Il parlait d’une voix entrecoupée et sa tête vacillait. Marcel demanda à Luxeuil s’il n’avait point sa gourde de chasse.

—Elle est vide, répondit Arthur, mais celle du banquier doit être pleine, car il ne la porte qu’en guise d’ornement... Eh! ici, Marquier, arrivez vite, mon bon, on a besoin de vous.

Mais le banquier, qui venait de descendre de cheval, était occupé à regarder son fusil, dont le canon ployé, en soulevant la porte, formait une espèce d’arc irrégulier.

—J’en étais sûr, répétait-il d’un air de consternation tragique; une arme de luxe qui ne m’avait point encore servi; voyez, mon cher, voyez ce que vous avez fait.

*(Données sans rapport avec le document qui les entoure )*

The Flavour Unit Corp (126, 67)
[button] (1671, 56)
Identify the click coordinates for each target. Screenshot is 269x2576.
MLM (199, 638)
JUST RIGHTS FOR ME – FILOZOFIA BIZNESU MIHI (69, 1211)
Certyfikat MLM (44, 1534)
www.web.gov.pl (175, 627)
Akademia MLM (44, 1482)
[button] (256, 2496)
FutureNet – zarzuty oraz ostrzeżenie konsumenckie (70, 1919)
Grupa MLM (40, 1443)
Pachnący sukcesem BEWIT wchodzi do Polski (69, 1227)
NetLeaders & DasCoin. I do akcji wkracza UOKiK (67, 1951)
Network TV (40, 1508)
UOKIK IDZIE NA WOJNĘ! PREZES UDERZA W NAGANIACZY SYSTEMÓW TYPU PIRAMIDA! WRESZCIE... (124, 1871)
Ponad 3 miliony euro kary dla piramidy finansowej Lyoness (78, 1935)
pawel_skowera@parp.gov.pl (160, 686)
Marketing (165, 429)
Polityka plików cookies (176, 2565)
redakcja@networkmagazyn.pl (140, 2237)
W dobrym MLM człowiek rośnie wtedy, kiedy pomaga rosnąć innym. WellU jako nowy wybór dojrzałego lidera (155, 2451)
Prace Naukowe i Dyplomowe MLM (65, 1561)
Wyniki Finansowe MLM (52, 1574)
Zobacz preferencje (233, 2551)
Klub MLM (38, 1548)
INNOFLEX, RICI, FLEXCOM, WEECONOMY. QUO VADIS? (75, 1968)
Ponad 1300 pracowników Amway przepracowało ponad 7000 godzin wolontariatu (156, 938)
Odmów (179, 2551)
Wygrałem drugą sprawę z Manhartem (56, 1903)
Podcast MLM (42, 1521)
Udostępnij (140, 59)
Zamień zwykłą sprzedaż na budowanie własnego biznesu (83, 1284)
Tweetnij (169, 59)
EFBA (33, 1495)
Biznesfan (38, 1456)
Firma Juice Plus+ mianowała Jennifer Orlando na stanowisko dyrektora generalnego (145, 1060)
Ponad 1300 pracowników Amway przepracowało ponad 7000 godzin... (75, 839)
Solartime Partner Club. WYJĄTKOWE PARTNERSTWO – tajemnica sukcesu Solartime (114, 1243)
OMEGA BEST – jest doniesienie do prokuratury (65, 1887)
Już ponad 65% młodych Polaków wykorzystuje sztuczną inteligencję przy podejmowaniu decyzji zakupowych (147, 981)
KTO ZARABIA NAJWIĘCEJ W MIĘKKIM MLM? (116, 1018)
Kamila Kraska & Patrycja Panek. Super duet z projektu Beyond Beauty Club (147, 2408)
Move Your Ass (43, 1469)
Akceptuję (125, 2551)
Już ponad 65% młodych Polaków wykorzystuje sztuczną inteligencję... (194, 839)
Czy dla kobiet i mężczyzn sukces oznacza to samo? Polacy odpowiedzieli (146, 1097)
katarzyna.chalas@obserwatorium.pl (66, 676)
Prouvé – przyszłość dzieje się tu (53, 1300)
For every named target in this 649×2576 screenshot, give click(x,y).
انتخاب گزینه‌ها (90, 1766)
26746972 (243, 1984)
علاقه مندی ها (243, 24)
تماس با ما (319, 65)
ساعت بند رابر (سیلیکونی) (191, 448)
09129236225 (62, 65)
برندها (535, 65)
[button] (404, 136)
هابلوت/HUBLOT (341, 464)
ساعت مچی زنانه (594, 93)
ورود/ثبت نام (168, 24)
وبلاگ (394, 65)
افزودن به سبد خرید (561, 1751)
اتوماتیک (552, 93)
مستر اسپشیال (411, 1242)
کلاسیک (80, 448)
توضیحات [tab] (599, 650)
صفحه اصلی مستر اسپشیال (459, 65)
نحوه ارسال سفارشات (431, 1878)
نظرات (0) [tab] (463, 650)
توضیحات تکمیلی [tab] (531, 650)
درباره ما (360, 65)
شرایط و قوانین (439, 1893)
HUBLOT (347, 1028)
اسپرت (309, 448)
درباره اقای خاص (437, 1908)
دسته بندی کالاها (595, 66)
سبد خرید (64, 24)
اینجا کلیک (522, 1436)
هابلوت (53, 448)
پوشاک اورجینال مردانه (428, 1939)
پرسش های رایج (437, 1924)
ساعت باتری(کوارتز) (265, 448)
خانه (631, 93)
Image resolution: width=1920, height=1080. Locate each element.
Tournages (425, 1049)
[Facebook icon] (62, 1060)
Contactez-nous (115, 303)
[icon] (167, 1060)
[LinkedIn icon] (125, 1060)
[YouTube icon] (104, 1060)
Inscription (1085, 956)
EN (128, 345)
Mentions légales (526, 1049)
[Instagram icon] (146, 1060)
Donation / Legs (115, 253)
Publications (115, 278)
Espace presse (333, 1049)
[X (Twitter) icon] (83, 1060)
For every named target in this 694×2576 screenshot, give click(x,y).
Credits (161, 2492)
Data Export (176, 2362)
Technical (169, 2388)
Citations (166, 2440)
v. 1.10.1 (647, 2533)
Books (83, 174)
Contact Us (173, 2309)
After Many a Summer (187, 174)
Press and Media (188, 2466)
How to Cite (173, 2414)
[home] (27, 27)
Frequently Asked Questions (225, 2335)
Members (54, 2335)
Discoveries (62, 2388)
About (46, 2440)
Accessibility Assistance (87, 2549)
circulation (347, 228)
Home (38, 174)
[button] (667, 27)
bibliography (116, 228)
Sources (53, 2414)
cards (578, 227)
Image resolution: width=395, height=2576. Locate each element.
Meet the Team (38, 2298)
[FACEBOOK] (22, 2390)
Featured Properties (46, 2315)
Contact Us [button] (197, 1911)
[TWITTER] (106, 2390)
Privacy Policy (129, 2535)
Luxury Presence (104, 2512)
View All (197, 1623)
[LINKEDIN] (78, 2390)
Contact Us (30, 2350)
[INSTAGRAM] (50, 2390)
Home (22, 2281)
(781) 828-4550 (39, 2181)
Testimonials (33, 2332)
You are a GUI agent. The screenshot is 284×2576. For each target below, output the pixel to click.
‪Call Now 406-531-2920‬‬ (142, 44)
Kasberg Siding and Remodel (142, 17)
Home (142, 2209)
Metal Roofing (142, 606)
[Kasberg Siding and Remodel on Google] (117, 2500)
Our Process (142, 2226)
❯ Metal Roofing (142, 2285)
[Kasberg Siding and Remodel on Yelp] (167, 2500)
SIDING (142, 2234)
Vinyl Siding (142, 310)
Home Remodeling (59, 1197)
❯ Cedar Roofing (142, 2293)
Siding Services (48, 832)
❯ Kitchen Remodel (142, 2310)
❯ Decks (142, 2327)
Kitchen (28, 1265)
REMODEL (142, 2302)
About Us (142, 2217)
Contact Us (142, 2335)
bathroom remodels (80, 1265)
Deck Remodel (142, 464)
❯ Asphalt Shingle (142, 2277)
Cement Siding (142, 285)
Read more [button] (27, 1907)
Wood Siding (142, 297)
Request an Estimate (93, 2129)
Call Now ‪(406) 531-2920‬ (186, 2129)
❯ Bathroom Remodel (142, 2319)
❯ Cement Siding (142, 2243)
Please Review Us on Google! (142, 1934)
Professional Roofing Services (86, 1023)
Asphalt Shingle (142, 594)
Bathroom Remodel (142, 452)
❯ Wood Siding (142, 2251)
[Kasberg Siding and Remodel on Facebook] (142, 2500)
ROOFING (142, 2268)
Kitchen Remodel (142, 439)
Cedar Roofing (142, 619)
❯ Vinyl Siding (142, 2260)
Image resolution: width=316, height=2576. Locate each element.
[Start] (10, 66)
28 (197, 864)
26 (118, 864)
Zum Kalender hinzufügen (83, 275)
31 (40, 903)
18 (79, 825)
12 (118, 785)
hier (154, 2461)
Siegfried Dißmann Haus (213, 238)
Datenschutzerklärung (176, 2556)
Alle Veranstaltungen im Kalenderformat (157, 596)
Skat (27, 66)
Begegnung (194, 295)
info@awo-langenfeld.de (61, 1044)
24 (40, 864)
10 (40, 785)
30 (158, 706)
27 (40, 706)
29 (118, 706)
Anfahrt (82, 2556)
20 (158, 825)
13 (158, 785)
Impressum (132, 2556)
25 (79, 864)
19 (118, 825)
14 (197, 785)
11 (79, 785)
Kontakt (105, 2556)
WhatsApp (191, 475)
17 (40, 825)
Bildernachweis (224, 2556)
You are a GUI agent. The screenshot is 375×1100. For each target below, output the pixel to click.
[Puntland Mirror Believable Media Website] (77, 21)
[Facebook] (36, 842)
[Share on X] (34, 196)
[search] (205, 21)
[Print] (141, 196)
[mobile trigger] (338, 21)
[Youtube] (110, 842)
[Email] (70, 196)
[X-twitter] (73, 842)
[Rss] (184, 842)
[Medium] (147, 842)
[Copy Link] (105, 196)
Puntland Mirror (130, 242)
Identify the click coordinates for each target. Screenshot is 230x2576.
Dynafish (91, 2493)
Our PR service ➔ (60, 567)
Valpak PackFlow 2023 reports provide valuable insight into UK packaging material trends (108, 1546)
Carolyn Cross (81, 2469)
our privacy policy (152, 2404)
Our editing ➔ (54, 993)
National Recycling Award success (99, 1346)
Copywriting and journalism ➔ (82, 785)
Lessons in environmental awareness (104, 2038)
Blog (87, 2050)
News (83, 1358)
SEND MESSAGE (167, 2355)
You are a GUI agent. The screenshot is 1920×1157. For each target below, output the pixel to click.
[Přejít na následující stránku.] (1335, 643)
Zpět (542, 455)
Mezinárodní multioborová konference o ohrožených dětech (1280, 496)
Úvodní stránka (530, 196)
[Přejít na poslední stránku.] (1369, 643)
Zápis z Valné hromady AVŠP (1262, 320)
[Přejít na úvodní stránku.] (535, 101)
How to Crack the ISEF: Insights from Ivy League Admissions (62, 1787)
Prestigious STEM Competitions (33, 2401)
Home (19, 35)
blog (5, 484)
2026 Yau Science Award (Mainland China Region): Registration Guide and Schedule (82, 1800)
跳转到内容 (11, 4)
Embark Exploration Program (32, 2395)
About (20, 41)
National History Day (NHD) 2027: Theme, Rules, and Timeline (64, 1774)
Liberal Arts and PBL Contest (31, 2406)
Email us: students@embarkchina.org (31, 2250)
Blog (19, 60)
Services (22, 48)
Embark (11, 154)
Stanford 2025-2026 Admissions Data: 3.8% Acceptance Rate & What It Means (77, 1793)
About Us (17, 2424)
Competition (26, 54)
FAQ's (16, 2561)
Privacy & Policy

—Eh bien! quoi? demanda de Luxeuil en s’approchant, votre mousquet est un peu tordu? c’est preuve qu’il ne valait rien. Vous n’en tuerez pas moins de gibier, allez. Avez-vous quelque chose dans votre gourde?

—C’est une arme perdue! continua Marquier dont les yeux ne pouvaient se détacher du malencontreux fusil; qu’en faire maintenant?

—Vous pourrez l’arranger en arquebuse, répliqua philosophiquement de Luxeuil.

Le banquier fit un geste d’impatience.